Problem:
Please retype the listing exactly as it appears, skipping each picture.

Data section:
+++++
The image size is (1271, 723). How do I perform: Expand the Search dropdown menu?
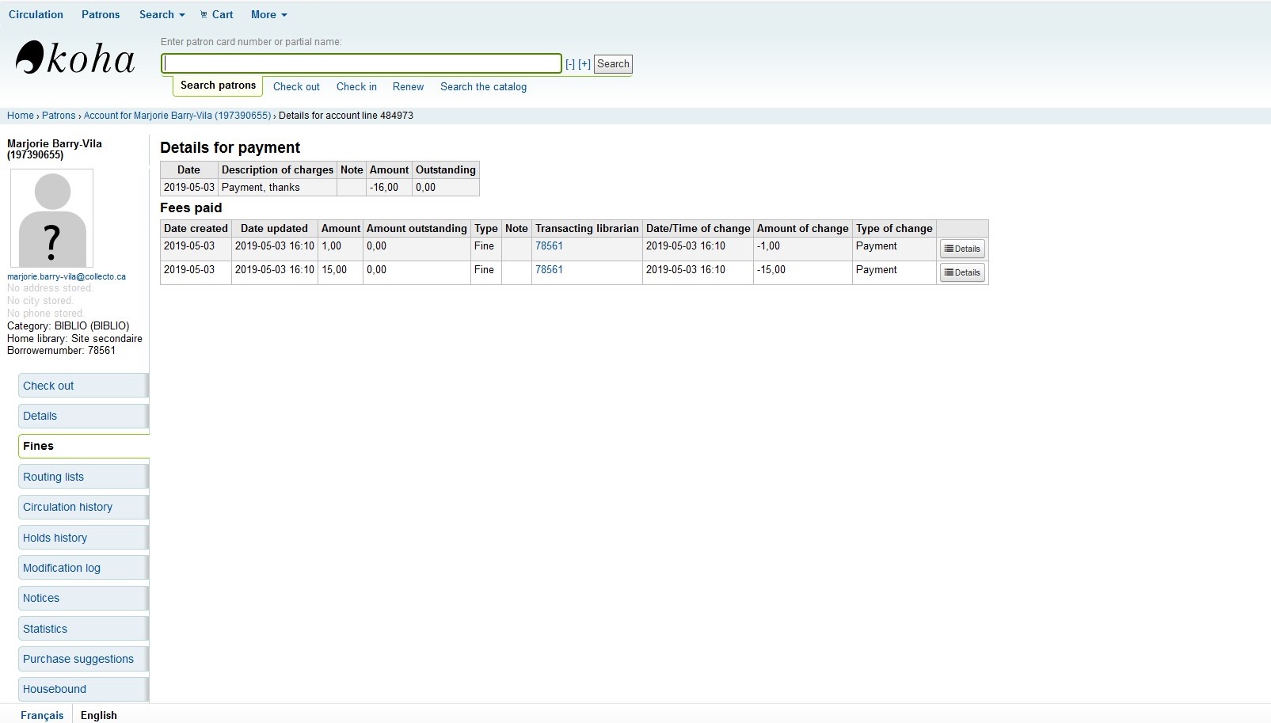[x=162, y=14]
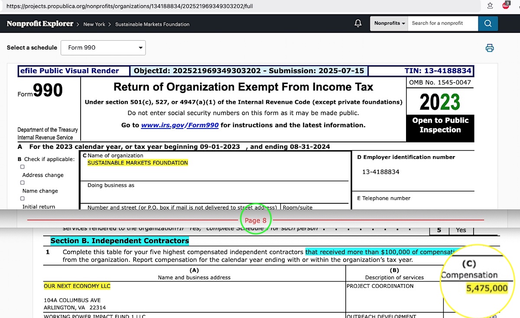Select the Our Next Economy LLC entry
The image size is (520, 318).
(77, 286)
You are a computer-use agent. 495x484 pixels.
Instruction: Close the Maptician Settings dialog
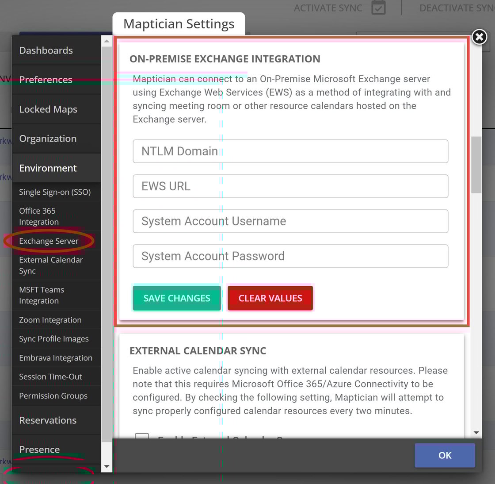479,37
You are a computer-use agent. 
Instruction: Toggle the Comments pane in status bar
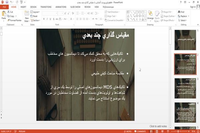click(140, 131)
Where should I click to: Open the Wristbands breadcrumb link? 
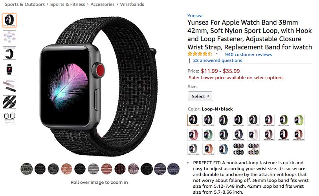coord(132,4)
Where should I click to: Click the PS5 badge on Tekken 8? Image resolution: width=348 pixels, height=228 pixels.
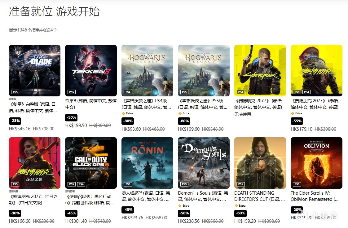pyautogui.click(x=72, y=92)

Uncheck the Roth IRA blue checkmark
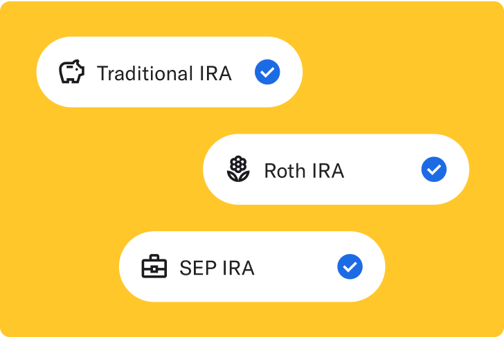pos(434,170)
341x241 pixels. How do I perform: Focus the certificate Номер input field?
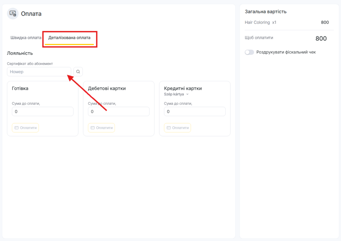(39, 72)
+++++
Output for this task:
The image size is (1271, 723). How do I perform: Expand the Search dropdown menu?
[x=162, y=14]
Select the Our Next Economy LLC entry
The image size is (520, 318).
(77, 286)
You are a computer-use agent. 495x484 pixels.
Instruction: Close the Maptician Settings dialog
479,37
You are a computer-use agent. 
Instruction: Toggle the Comments pane in status bar
click(140, 131)
Where should I click to: Open the Wristbands breadcrumb link? 
coord(132,4)
Where should I click to: Click the PS5 badge on Tekken 8? Image resolution: width=348 pixels, height=228 pixels.
pyautogui.click(x=72, y=92)

Uncheck the Roth IRA blue checkmark
pos(434,170)
341x241 pixels. How do I perform: Focus the certificate Номер input field?
(39, 72)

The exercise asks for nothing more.